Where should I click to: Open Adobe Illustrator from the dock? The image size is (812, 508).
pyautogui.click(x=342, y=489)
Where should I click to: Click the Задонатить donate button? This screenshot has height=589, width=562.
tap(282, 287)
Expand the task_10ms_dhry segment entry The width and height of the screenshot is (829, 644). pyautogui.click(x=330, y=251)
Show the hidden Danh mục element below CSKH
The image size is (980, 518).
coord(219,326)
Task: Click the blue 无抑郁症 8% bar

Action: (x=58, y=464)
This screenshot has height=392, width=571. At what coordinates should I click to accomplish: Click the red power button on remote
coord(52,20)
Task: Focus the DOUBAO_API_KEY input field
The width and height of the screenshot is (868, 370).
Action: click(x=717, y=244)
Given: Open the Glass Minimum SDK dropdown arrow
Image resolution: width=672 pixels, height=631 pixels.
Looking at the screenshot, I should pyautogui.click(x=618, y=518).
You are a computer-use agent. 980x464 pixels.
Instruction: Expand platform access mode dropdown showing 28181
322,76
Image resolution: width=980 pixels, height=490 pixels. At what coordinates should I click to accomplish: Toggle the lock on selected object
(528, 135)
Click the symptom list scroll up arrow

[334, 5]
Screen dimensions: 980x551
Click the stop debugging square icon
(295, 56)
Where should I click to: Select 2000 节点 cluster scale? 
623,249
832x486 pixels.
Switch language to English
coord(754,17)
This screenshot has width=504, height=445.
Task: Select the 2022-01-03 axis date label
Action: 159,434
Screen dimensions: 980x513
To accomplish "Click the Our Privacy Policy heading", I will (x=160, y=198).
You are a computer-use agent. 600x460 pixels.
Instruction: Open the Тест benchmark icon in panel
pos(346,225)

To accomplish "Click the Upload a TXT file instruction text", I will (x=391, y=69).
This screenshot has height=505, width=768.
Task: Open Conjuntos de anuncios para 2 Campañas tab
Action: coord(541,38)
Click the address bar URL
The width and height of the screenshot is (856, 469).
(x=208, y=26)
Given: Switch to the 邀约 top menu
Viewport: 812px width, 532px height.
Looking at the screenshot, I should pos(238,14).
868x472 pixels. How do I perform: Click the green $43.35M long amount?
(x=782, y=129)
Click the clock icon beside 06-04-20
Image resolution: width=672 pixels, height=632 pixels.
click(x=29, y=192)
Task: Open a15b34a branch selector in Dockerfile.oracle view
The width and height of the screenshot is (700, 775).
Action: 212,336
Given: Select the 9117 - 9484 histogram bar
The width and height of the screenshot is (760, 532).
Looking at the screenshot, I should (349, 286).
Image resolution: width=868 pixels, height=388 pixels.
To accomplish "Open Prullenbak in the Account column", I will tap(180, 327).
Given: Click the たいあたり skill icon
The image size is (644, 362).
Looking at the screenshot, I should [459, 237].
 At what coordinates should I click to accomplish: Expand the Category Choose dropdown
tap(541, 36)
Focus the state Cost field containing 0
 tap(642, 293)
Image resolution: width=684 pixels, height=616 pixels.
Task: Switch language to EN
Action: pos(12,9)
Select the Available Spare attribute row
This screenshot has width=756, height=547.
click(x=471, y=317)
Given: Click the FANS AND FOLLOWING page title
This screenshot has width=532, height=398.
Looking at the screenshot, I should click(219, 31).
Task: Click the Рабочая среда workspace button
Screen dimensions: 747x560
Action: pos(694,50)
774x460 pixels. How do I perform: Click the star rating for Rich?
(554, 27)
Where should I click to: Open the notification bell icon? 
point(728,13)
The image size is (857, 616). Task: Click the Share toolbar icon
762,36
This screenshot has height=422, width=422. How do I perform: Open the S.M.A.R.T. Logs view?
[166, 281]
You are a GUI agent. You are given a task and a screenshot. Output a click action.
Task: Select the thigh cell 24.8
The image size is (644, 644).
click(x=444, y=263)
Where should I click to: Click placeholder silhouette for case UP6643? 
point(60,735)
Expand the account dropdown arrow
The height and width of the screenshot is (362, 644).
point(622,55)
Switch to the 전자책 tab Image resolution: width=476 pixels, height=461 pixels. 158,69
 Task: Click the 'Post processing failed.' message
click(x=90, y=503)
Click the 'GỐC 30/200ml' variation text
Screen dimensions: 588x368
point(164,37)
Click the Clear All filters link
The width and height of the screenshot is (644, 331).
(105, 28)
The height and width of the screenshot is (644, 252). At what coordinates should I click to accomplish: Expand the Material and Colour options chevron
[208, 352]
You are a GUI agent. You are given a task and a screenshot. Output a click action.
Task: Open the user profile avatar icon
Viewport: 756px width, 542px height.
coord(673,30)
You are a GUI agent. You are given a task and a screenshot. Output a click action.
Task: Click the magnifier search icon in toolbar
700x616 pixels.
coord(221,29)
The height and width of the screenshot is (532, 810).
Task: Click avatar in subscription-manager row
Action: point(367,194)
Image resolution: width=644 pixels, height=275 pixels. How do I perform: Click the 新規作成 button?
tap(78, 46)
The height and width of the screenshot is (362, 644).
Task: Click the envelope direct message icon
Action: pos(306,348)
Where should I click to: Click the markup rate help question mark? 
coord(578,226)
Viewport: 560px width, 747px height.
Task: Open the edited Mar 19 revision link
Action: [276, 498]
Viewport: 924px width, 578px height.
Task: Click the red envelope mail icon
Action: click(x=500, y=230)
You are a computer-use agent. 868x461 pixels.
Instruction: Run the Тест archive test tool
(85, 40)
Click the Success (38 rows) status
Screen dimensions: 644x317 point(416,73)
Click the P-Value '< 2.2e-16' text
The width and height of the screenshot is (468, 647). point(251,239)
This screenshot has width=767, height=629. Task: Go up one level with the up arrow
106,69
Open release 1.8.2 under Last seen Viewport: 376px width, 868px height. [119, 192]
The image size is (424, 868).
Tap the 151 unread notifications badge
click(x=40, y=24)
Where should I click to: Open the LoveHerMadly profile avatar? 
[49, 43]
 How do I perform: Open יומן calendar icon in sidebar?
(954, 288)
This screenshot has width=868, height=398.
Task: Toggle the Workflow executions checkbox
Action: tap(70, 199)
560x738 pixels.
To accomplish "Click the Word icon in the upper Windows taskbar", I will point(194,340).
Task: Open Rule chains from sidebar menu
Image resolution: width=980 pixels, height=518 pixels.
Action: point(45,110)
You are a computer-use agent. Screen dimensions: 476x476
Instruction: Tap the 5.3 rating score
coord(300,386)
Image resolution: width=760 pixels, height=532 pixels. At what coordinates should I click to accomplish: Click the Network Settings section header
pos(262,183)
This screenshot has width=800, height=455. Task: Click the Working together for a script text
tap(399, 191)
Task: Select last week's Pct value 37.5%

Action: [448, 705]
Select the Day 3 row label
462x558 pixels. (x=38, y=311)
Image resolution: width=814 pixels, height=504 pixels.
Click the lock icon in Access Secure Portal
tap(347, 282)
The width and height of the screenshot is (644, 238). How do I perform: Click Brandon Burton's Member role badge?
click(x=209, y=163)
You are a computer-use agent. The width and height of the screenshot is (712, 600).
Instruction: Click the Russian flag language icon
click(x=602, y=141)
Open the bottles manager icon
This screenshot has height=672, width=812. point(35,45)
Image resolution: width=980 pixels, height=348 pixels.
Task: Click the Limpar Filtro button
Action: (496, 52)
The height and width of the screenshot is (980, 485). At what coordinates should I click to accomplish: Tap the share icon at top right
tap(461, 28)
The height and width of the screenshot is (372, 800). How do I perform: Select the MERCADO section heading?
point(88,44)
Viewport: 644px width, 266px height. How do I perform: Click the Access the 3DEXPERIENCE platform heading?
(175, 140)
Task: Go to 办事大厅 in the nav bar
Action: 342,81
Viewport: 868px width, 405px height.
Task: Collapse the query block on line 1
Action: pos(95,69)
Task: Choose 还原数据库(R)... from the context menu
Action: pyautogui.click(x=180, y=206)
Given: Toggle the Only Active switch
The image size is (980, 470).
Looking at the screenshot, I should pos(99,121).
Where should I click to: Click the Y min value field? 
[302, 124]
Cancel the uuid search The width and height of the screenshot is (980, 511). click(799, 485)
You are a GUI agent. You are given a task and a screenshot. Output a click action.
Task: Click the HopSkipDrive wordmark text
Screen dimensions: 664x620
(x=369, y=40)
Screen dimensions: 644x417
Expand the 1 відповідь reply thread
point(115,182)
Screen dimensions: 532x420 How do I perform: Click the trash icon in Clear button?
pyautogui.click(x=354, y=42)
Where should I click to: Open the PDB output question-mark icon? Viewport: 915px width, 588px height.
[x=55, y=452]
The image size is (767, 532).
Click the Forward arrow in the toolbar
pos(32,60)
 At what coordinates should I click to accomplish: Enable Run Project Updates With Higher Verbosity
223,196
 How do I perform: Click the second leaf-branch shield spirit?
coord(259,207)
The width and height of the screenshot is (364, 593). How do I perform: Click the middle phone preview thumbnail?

=======

## [What the task requires]
Your answer must be the lines above from the one containing "This screenshot has height=422, width=422." to the one containing "Task: Click the magnifier", both included, restated word for word.

## [Output below]
This screenshot has height=422, width=422. How do I perform: Open the S.M.A.R.T. Logs view?
[166, 281]
You are a GUI agent. You are given a task and a screenshot. Output a click action.
Task: Select the thigh cell 24.8
The image size is (644, 644).
click(x=444, y=263)
Where should I click to: Click placeholder silhouette for case UP6643? 
point(60,735)
Expand the account dropdown arrow
The height and width of the screenshot is (362, 644).
point(622,55)
Switch to the 전자책 tab Image resolution: width=476 pixels, height=461 pixels. 158,69
 Task: Click the 'Post processing failed.' message
click(x=90, y=503)
Click the 'GỐC 30/200ml' variation text
Screen dimensions: 588x368
point(164,37)
Click the Clear All filters link
The width and height of the screenshot is (644, 331).
(105, 28)
The height and width of the screenshot is (644, 252). At what coordinates should I click to accomplish: Expand the Material and Colour options chevron
[208, 352]
You are a GUI agent. You are given a task and a screenshot. Output a click action.
Task: Open the user profile avatar icon
Viewport: 756px width, 542px height.
coord(673,30)
You are a GUI agent. You are given a task and a screenshot. Output a click action.
Task: Click the magnifier search icon in toolbar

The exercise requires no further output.